- Quoted passage -
━━━━━━━━━━━━━━━━━━━━━━━━━━━━━━
I wish I could say that the new story provides a map, but it does not. It can, however, remove the disorienting fog of habits and beliefs, leftovers of the old paradigms, that obscure our internal guidance system. The principles of interbeing do not, on their own, offer a formula for decision making. Even if you accept that “I and the world are one,” you will not be able to distinguish whether it will benefit all sentient beings more to stay home and reduce your carbon emissions, or to drive to the rally to protest fracking. To attempt such a calculation draws from the old story, which seeks to quantify everything, to add up the effects of any action, and to make choices accordingly. That way of making choices is useful only in certain, narrow circumstances—in particular, those in which cause and effect are more or less linear. It is appropriate for many engineering problems and financial decisions. It is the mindset of the actuary, weighing risks and payoffs. The new story is a much bigger change than to revalue the risks and seek new payoffs. It is not going to help you make choices from the calculating mind. But it will provide a logical framework within which our heart-based choices make a lot more sense.

Poverty is one thing, and it’s relative, and generally seems worse through our (the west) eyes, understandings, and perceptions because over here, money talks, and money is what we need to get anything done...community comes second if at all, if we have money, we're fine, so when we see people without money we immediately think the worst. What we fail to miss is that despite not having much in the way of cash flow, when people live in a community that supports them, when they are able to grow their own food, and when their mental health is in check - they are doing really good. In addition, things are not so heavily monetized in these countries, so not having a lot of money is not the deciding factor on whether or not one lives a good life. Now consider not only poverty (which we have plenty of in the west), but include with it the pervasive western isolation, deteriorating community and mental health issues that largely go unaddressed (which arguably result from such isolation and disconnect of community) coupled with social systems that do little to truly alleviate the root of the problem – it’s a whole new ball game. Is it that it's too painful? Too close to home to be able to do anything about it? Is it that it's "cool" to help Africa, and "what people do" but it's not yet on our minds to help those right in front of it? Someone please tell me what it is....as I'm rather perplexed by it all.
━━━━━━━━━━━━━━━━━━━━━━━━━━━━━━
- Record extracts -
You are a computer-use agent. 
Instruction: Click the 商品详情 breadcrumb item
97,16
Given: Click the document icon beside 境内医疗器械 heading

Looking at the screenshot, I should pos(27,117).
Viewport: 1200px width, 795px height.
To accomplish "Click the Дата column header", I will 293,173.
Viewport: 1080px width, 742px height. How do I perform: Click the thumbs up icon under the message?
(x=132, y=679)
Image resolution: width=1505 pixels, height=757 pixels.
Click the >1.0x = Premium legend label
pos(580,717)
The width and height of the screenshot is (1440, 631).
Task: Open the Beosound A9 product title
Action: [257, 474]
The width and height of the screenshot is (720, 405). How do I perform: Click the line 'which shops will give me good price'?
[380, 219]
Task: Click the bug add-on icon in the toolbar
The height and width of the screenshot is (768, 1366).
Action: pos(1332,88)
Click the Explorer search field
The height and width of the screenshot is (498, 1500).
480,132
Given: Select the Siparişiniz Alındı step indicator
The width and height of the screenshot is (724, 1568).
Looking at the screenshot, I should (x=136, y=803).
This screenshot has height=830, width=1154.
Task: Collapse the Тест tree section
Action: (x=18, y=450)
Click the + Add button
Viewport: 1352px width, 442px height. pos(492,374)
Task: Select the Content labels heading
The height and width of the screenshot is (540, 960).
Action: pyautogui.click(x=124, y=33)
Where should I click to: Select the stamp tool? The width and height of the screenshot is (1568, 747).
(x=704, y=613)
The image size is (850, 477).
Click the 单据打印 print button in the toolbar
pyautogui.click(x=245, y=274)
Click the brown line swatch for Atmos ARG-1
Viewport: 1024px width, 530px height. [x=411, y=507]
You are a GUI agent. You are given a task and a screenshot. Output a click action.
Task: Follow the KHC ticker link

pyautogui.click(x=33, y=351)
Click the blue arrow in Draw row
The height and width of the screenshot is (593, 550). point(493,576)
━━━━━━━━━━━━━━━━━━━━━━━━━━━━━━
- Exercise task -
Pick up the essay on interbeing, poverty and community after its last sentence and continue it. The data has no connection to the text.

- Final result -
At the end of the day, given our deep interconnection, if I have a meaningful interaction with someone here, or in a different city, country, continent and we, together, generate good energy and positive feelings, this helps the whole world.... but I just wonder why we use so much time, energy, and money, to fly half way around the world to help people and make ourselves feel good when we could walk down the street and help our neighbors? Or heck, even say Hi to them! A "Hi" goes a long way...especially in today's disconnected (side of the) world.

And I don't mean to say this to point fingers at those who do go oversees to volunteer and do aid work (of course I went too, to work for an organization, but my goal was learning, not "helping" as I mentioned in my first post for trip #2) ...I'm merely trying to understand it, to raise the question and bring about dialogue as it's important to be aware of such things, and consider our reasons for doing what we do.

What I do know is that what I felt and experienced last night brought me a deep sense of sadness. For what is happening there isn’t unique. It’s the reflection of how are feeling inside, of what is going on in our world today, of the disconnect and separation; the old story rearing it’s broken face.

What do we do?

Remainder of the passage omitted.